## Source
For Ellis, bringing the full truth of Oracene Price — that’s “Ms. Oracene” to her — wasn’t just essential to the role; it became nothing less than a mission for the actress. But first, she had to counter her own misconceptions.
Ellis admits she knew “very little” of the Williams family and their journey before taking on the role, something she suspects she shares with most of the film’s audience. “What I knew of them was what anybody would know about them, just from what’s in the media and what’s in the press,” Ellis said in a recent interview with IndieWire. “I had a very superficial knowledge of who they were, but I saw this famous interview that they did on ’60 Minutes’ when they were still young girls, and I will never forget that. I just remember the feeling of promise that I had watching that. I just felt so excited about who these young girls would become.”
What Ellis didn’t know was that Venus and Serena (played in the film by talented young stars Saniyya Sidney and Demi Singleton, respectively) were already part of a lineage of remarkable, ambitious women, thanks to their mother. Ellis admits that “our internalized patriarchy” initially colored her perception of the role Oracene played in the raising of the two young superstars. While most people know that their father was their first coach, shagging balls with them at the local tennis courts in their hometown of Compton, few realized that Price was just as involved in their development.
“When I was doing my initial research for the part, I went to Wikipedia and saw that she was described as a coach, and I just remember having such a snarky response to that. ‘Ugh really, you’re calling yourself a coach, sitting in the stands and cheering for your girls, that’s not really coaching.'” Ellis said. “And then when I found out the truth of the matter, I was so ashamed. I was so ashamed, just thinking, ‘Aunjanue, you should know better. You should know how women are always underwritten, undertold, you know what I mean? Come on.'”

## Given information
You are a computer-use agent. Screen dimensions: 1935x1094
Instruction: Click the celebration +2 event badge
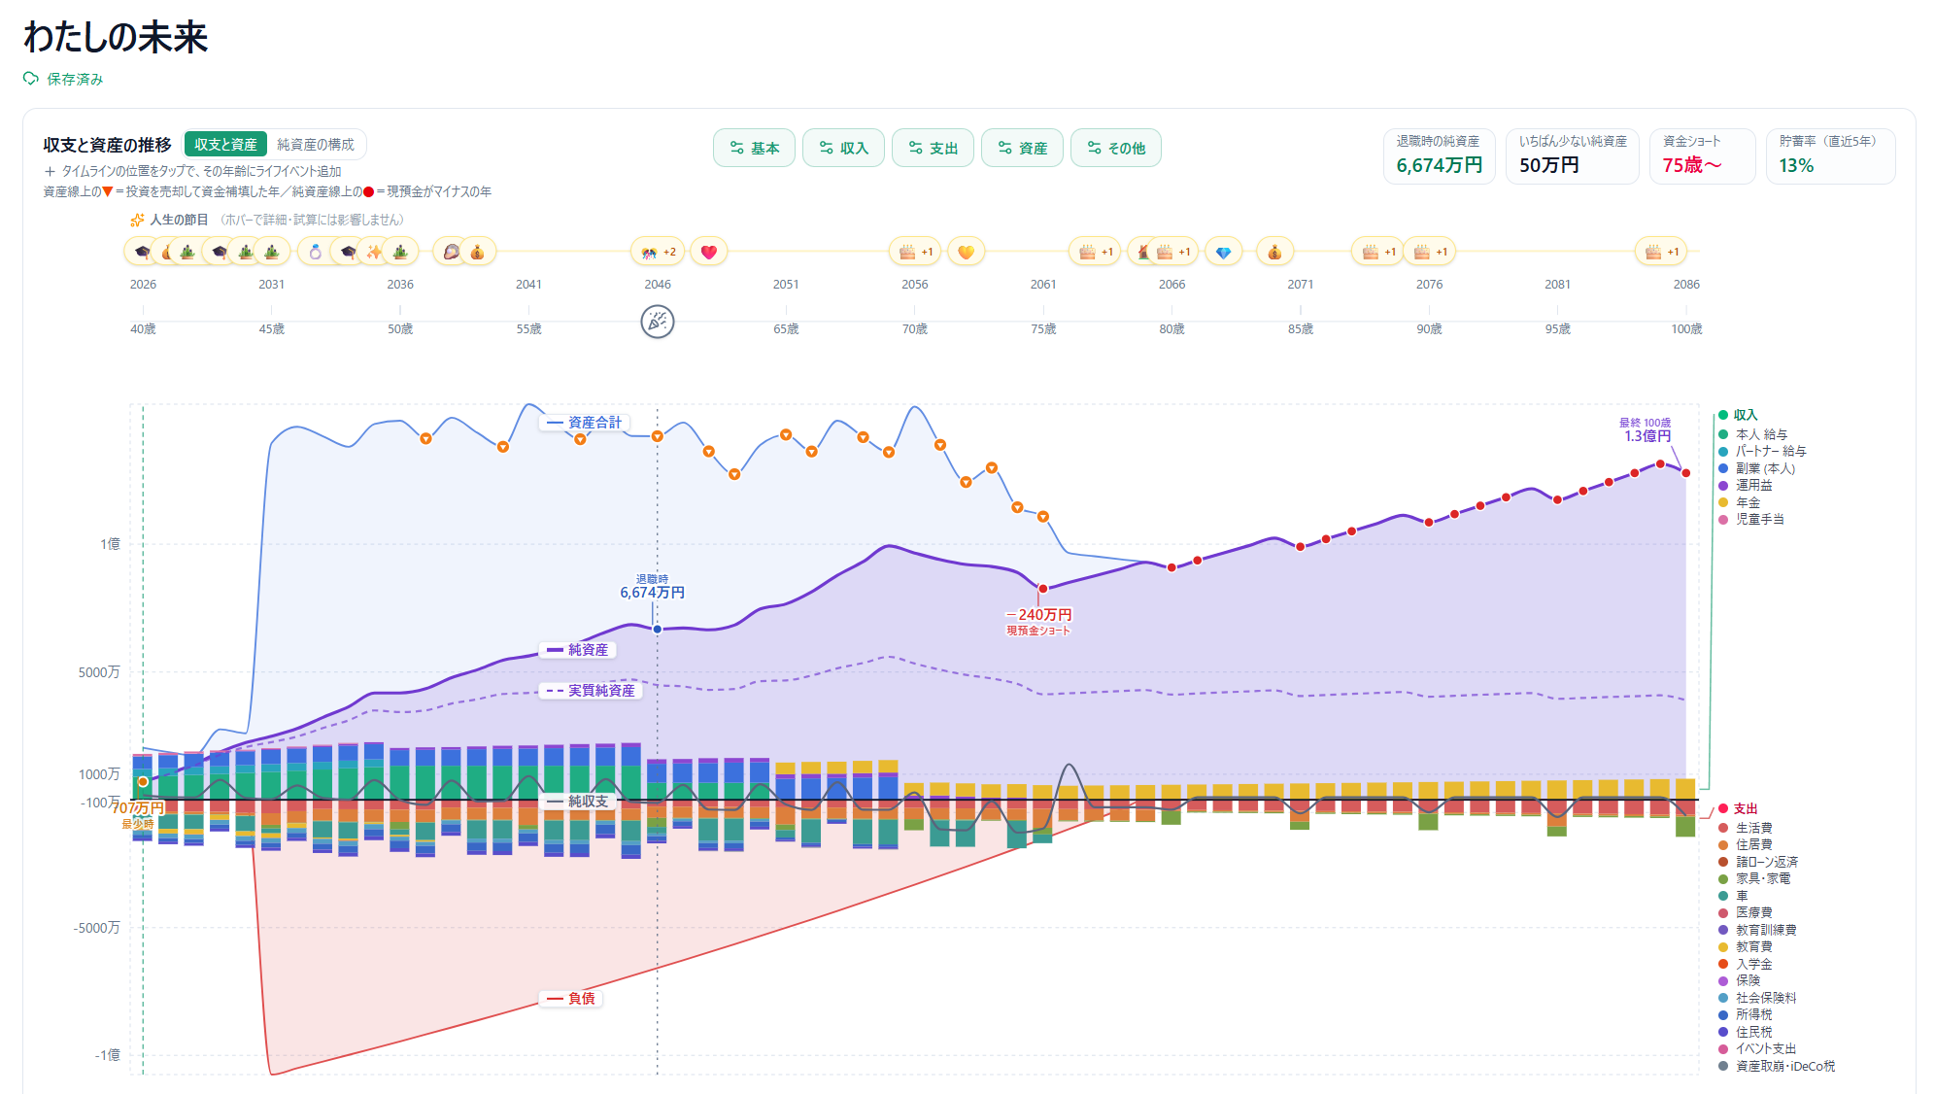pos(658,252)
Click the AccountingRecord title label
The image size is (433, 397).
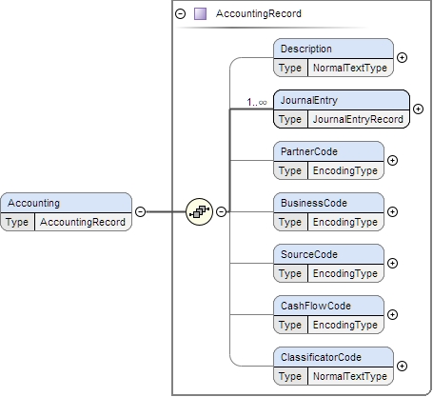pos(259,13)
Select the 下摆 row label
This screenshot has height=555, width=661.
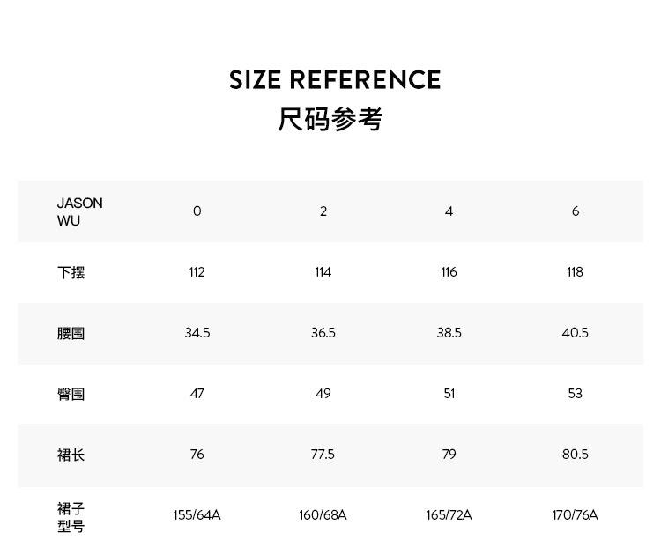(x=71, y=272)
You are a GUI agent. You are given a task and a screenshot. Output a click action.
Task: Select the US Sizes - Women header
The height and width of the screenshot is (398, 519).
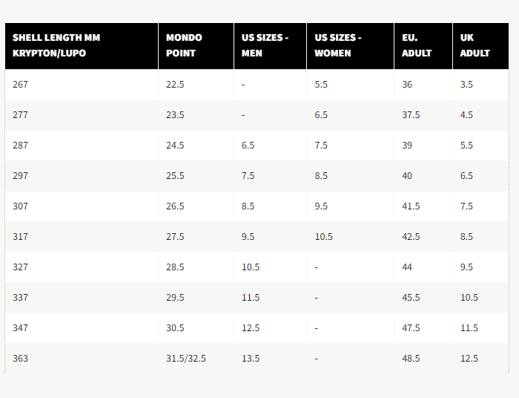(338, 45)
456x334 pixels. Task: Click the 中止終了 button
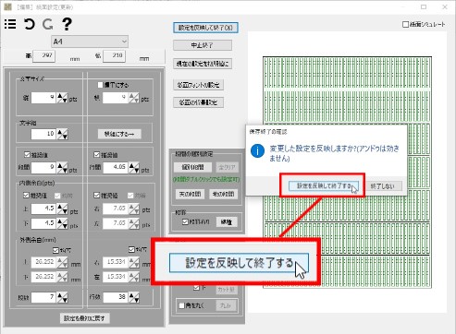click(x=203, y=45)
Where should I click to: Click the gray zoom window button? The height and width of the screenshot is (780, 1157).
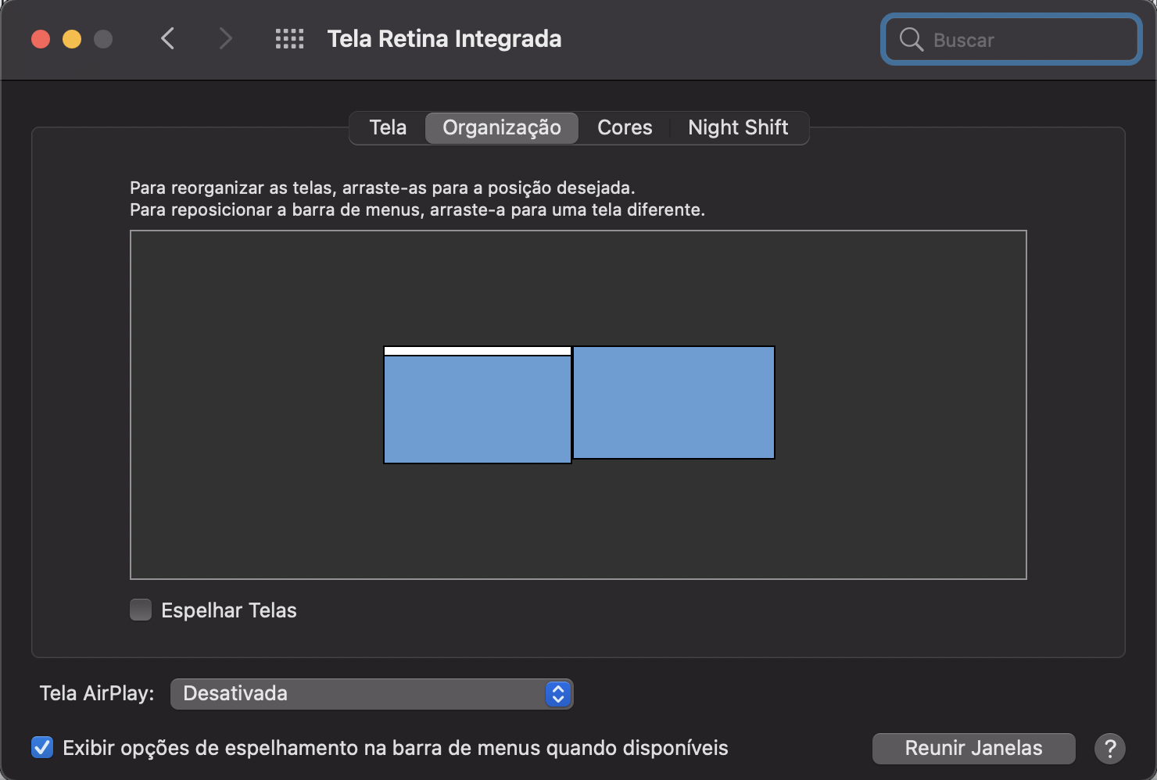pyautogui.click(x=103, y=39)
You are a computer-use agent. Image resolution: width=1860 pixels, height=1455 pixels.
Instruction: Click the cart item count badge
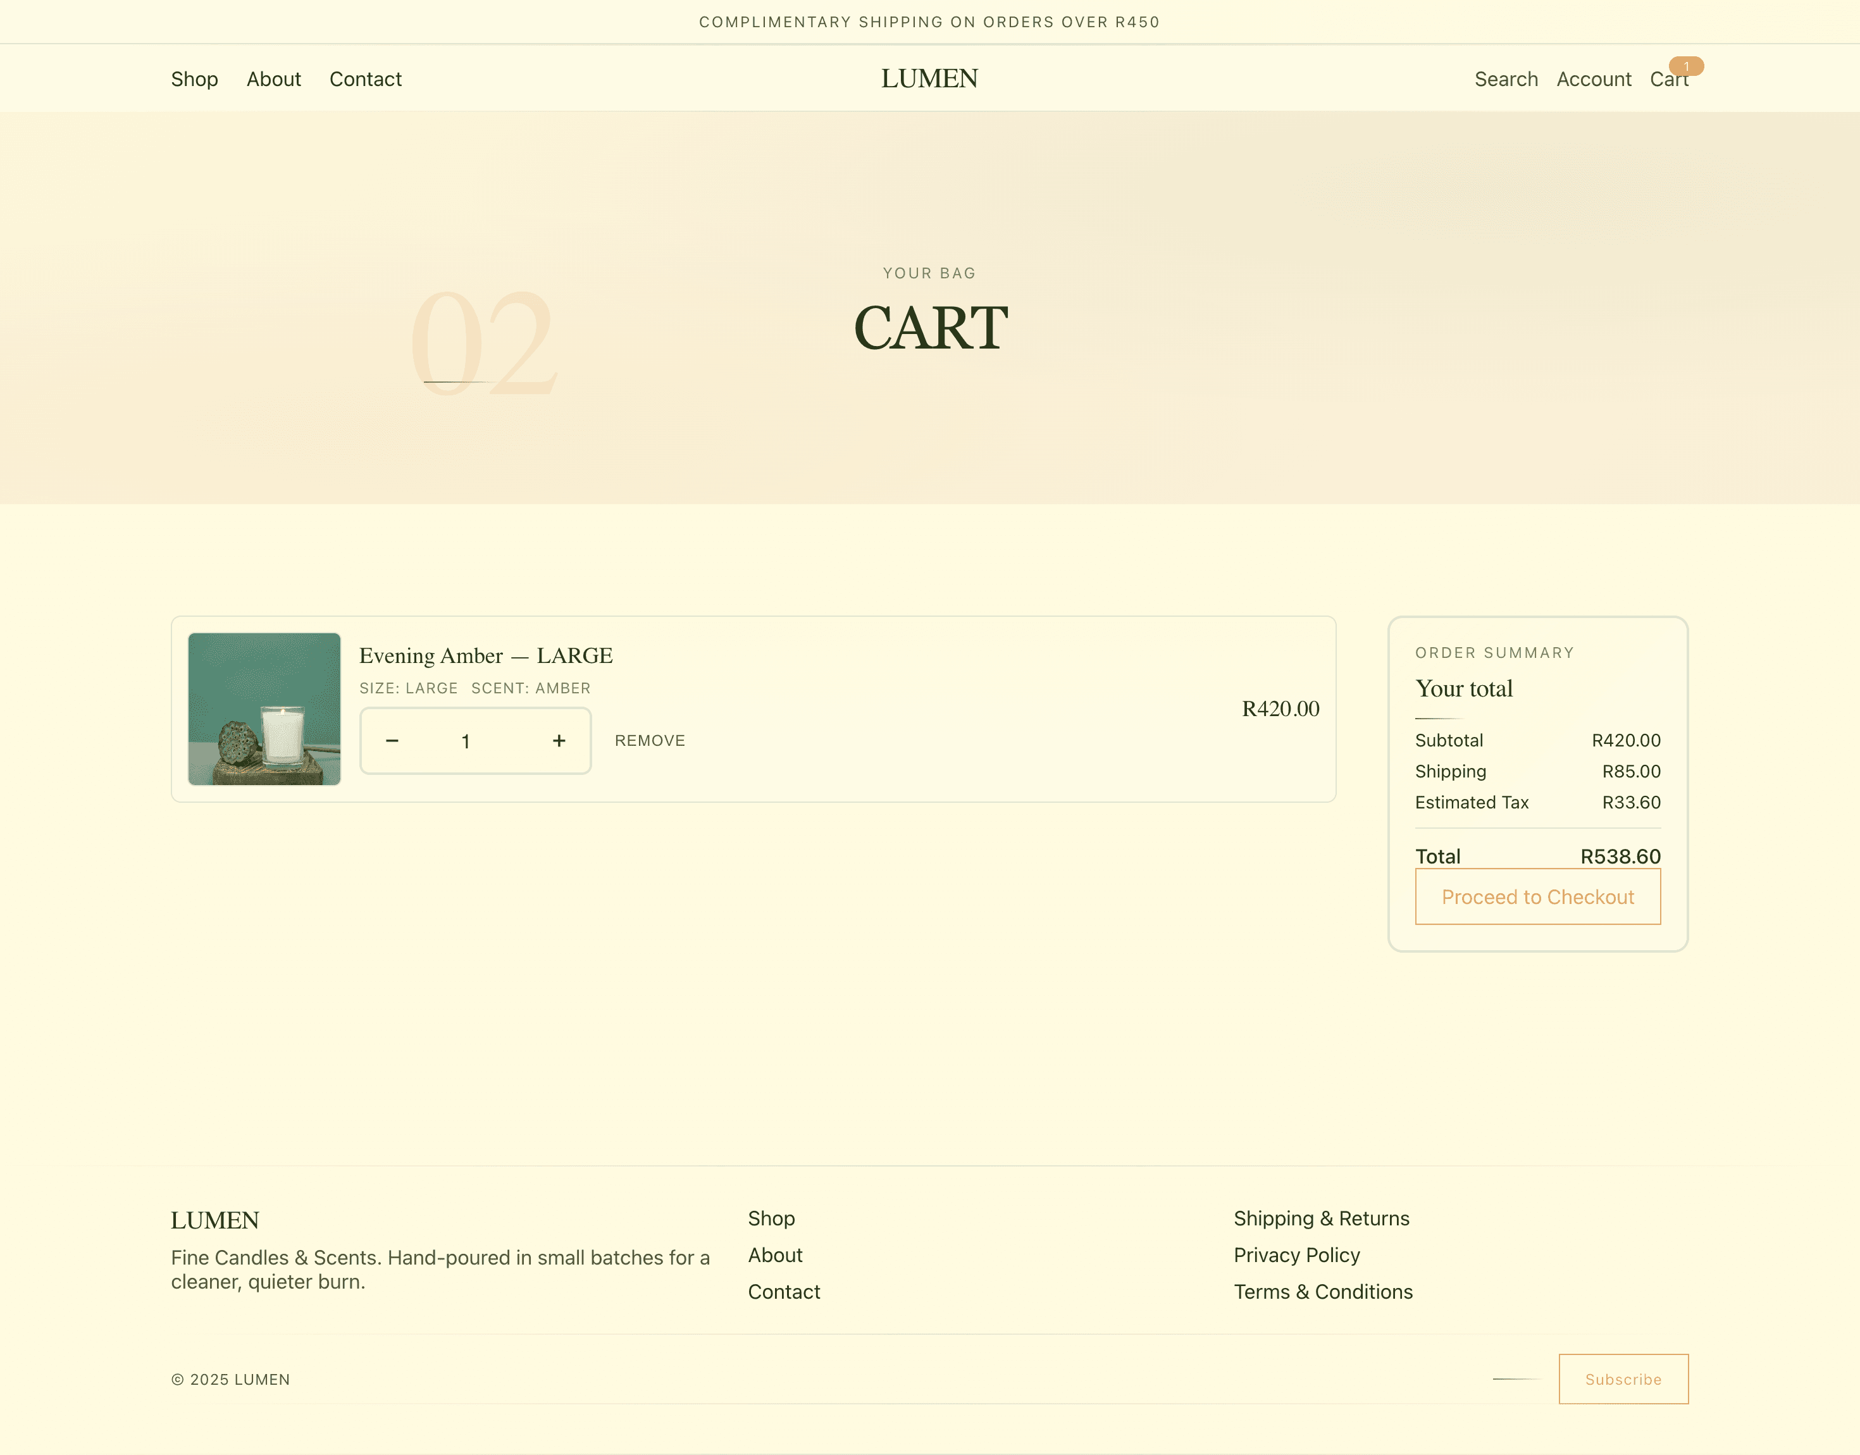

## Exercise A
Answer these questions from the passage on Ellis and Oracene Price, one per line:
(i) What does Ellis call Oracene Price?
(ii) On which program did Ellis see the interview with the Williams sisters as young girls?
(iii) Which actress plays Serena in the film?
## Exercise B
Pick up the passage on Ellis and Oracene Price after its final sentence and keep writing it.

## Response A
(i) "Ms. Oracene"
(ii) '60 Minutes'
(iii) Demi Singleton

## Response B
“King Richard”
Warner Bros.
Ellis said she soon discovered that “Ms. Oracene” was on the court “just as much as Mr. Richard was.” It shifted everything for her. “If Mr. Richard was on one side of the court, Ms. Oracene was on the other side of the court,” she said. “She was really instrumental in designing Serena’s play. All of that was surprising to me and I just found that to be glorious. I love the idea that people will come into the theater thinking one thing about her and hopefully will come out thinking something else.”
The actress admits that, once she realized the full scope of the real-life Oracene’s work with Venus and Serena, she became a little hard to handle. “When I found out the truth of Ms. Oracene’s — I don’t want to say contribution or involvement — because when I found out that she was a true partner in their career and their play style, I was very hard to deal with,” she said. “I would come to these rehearsals when we were sort of still working things out, and I just was armed with this truth about this woman. I was so intense.”
For Ellis, her goal became clear: to do justice to Price’s legacy and work. “To do anything less would be a disservice to this family,” she said. “We just made the decision that we were going to honor her as fully as we could in the context of the film. When I found out the truth, I wanted to give her a voice, and I wanted the world to know the truth of who this woman was. That became my mission.”
Playing real-life people isn’t new to Ellis: she was nominated for her first Emmy in 2019 for her portrayal of Sharonne Salaam (the mother of “Central Park Five” defendant Yusef Salaam) in the miniseries “When They See Us,” and her previous film work includes playing everyone from iconic singers Mattie Moss Clark (“The Clark Sisters: First Ladies of Gospel”) and Vicki Anderson (“Get on Up”) to historical figures like Nat Turner’s mother Nancy (“Birth of a Nation”) and Ray Charles’ muse Mary Ann Fisher (“Ray”). Over the years, she’s developed a philosophy about taking on such roles.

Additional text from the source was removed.